Sheherazade osserva poi che il quadro è quasi esattamente l’opposto di quello valutato da una metrica diversa, più comunemente usata: l’olio di palma minaccia 17 specie per milione di ettari di colture coltivate, rispetto a 5,3 per l’olio di cocco. Ma Meijaard afferma che la quantificazione del rischio di specie per milione di tonnellate di olio è più rilevante che per ettaro.

Anche il primatologo Adriano Lameira dell’università di Warwick, ha espresso con sarcasmo un commento al nuovo studio che, a suo dire, potrebbe diventare il riferimento ideale per l’industria del legno quando deve giustificare la distruzione dell’habitat.

 

Alcuni critici hanno ovviamente sottolineato anche il potenziale conflitto di interessi di Meijaard che ha ricevuto finanziamenti da una società indonesiana di olio di palma e dalla Roundtable for Sustainable Palm Oil, un grande gruppo che cerca di rendere il settore più rispettoso dell’ambiente.

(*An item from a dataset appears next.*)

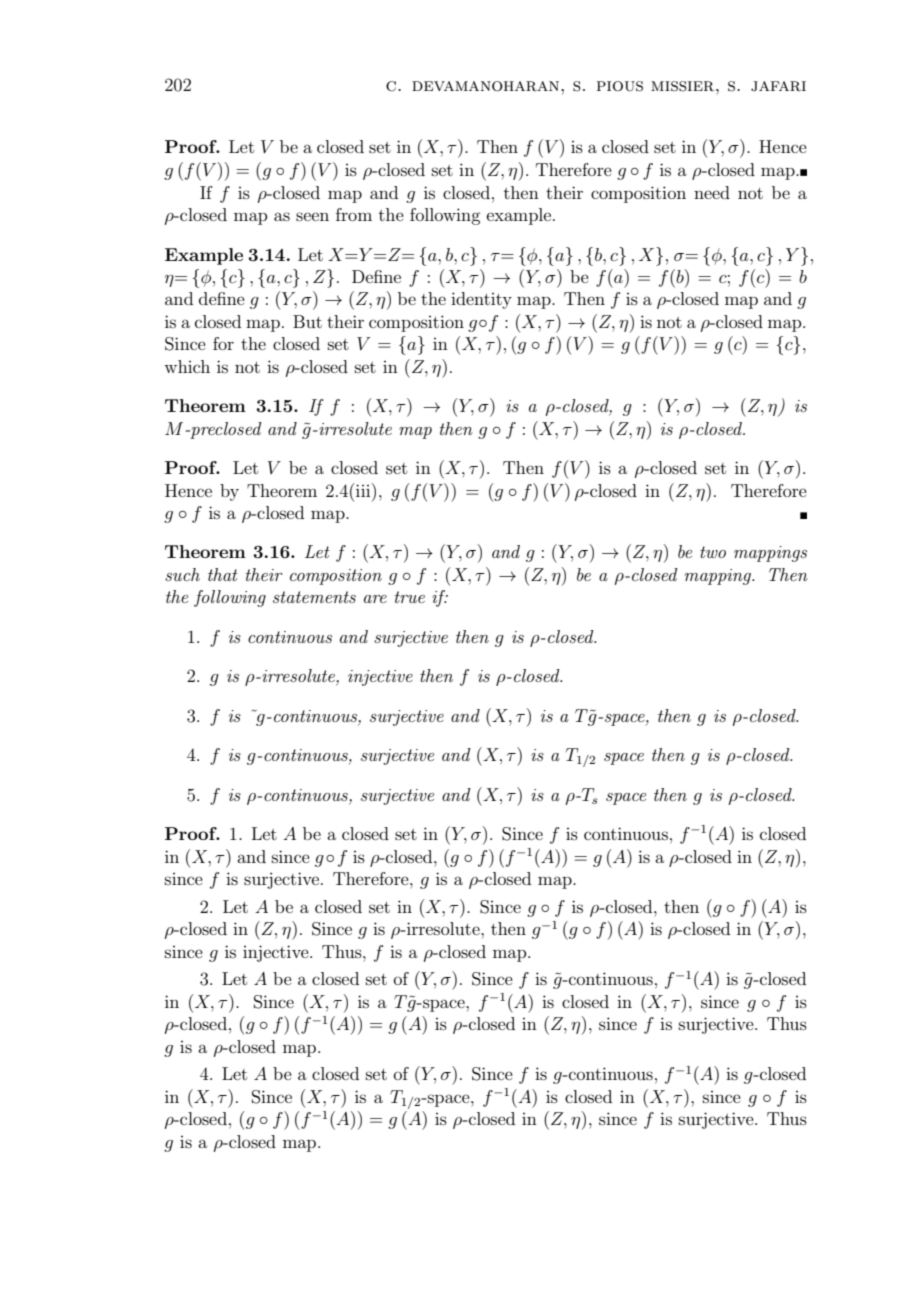  I want to click on seen, so click(312, 216).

Il coautore Douglas Sheil, professore di conservazione tropicale presso l’Università norvegese di scienze della vita, afferma che gli autori non hanno cercato di diffamare le noci di cocco, ma hanno invece voluto consentire ai consumatori di valutare meglio quali oli vegetali acquistare.

“I consumatori mancano di una guida obiettiva sugli impatti ambientali della produzione agricola, compromettendo la loro capacità di prendere decisioni informate”, afferma Sheil. Il cocco è visto come un raccolto innocente perché “i consumatori globali fanno molto affidamento sulle informazioni che ricevono dai media, che sono spesso fornite da coloro che hanno interessi acquisiti”.

Gli autori concordano con i critici sul fatto che i dati nel documento non sono perfetti e chiedono ulteriori ricerche.

Una cosa è certa, dobbiamo valutare bene le alternative che scegliamo rispetto all’olio di palma e non giudicare per partito preso. Sarebbe importante però, per decidere al meglio e con consapevolezza, che le ricerche fossero del tutto indipendenti.